■ Source excerpt:
New dates for 2018 soon (available)
Gloucestershire – The woodyard. (4 day intensive) = £375
Reciprocal Roof Roundhouse Building Course
This intensive course is a professionally tailored curriculum for people who really want to know how its all done. You will be taught the keys skills by a professional. The curriculum is distilled from 14yrs of professional timber framing experience. You will not simply be working to finish someone’s project. This 4 day intensive course is a roundwood timber framing course for you to learn and practice cutting all the joints needed to build a full size Reciprocal Roof Roundhouse of your own. We’ll also experiment with reciprocal roofs of different size and pitch, to make sure that you really understand how this intriguing piece of geometry works. There will be time to discuss any technical questions you might have. No previous experience necessary. Camping available.
Adrian Leaman – Tutor. “I’ve been building Reciprocal Roof Roundhouses for over 10 years now and I must have tried pretty much every technique this is. The style I teach now is the distilled wisdom of those years of experimentation and is what I consider to be the best approach. These are very practical courses, no previous experience is necessary and camping is available.”
If you already have some of these skills or have already been on our 4 day intensive course you might be ready for Our Community Building Camp, The 3 week Full Build will give you a chance to be involved right through the building process on a real project.
GOT A QUESTION ABOUT THE COURSE?
Or call 07952 759466
BUYING A PLACE AS A GIFT?
What people have said about our course.
Alex (2014) Brilliant, thanks – worth doing a 1200 mile round trip for : )
Andy (Reciprocal roof roundhouse course 2014)
I just wanted to repeat my thanks to both of you for making a thoroughly enjoyable weekend that worked on so many levels for me. I was really impressed with the level of sophistication in content, manner and style of the course which is a tribute to the mantra of, ” it takes a lot of effort to make it look this easy “. I also appreciated your warmth and inclusiveness which was felt by everyone. I hope we get the chance to meet again.
Pete (Reciprocal roof roundhouse course 2014)
Adrian and Katherine, thanks very much for such a fun weekend. The food has been great. The informative approach based on obvious in-depth experience of building shines through. I feel confident that I could tackle building a small reciprocal roof roundhouse.
Linda (Reciprocal roof roundhouse course 2015)
A wonderful course! The laid back learning approach and catering was exceptional. So many other questions were answered about my proposed project, as well as of course how to erect a reciprocal roof roundhouse.
Many thanks, Linda Scott – Austrailia
James & Sandy (Reciprocal roof roundhouse course 2015)
Thank you for a great few days….I learnt a lot and food to die for. For those not wishing to camp I’d really recommend ‘the snooty fox’ in Tetbury. Back to Greece now, where the roundhouse project will begin!
Best wishes, James & Sandy – Athens, Greece.
Phil (Reciprocal roof roundhouse course 2015)

■ Given instruction:
According to the roundhouse course description, why will participants experiment with reciprocal roofs of different size and pitch? Answer in one to three sentences.

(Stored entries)
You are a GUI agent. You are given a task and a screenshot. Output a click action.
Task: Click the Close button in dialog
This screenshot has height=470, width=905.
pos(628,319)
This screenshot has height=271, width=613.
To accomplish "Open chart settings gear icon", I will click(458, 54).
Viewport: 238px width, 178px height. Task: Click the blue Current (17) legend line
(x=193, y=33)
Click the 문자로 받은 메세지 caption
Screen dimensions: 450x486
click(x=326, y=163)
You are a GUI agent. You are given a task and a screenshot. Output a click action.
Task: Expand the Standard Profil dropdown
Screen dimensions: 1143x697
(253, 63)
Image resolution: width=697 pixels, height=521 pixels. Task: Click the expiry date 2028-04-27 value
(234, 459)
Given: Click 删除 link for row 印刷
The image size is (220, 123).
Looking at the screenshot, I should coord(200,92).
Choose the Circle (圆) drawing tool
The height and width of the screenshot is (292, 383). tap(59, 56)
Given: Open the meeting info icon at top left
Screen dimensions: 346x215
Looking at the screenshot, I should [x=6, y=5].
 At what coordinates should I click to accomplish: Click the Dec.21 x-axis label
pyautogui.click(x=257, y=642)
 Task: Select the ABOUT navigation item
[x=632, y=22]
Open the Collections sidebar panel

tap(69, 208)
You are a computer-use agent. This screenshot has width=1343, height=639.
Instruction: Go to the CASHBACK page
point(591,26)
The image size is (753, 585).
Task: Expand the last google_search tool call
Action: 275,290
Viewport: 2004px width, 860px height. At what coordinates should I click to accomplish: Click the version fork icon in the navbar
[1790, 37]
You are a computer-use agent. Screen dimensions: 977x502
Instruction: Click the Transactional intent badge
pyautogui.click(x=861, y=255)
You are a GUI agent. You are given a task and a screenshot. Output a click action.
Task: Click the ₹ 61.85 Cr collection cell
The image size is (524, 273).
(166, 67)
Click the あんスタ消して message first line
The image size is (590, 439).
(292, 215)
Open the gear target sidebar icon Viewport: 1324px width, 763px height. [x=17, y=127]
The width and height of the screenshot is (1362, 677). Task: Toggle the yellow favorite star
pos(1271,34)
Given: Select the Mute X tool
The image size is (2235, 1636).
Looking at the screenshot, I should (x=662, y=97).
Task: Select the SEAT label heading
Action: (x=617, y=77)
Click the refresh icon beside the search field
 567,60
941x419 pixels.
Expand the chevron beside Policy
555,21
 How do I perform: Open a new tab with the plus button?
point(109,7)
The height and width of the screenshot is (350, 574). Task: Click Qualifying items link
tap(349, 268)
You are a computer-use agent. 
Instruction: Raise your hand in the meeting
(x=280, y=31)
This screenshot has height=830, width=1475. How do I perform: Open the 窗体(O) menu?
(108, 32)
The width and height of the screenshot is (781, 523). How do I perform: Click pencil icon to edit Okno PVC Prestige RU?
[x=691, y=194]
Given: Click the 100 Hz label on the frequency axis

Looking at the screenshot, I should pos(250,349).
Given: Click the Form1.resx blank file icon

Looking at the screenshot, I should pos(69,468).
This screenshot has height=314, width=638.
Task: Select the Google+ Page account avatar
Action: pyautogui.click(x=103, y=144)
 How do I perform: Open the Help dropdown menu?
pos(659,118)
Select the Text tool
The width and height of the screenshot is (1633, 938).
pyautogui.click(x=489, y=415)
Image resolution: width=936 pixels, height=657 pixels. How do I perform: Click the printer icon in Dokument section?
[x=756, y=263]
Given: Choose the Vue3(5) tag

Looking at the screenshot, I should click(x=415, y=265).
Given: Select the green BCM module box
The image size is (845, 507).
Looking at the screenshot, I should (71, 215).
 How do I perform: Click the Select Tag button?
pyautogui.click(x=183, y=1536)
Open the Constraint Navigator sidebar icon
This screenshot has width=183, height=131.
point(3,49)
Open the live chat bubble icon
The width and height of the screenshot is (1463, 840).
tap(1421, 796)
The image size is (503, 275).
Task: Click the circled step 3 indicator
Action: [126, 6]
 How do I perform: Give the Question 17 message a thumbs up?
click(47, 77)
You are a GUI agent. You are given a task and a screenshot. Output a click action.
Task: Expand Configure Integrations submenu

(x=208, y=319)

■ Correct output:
The experiments are meant to make sure participants really understand how the reciprocal roof works, which the course description calls an intriguing piece of geometry.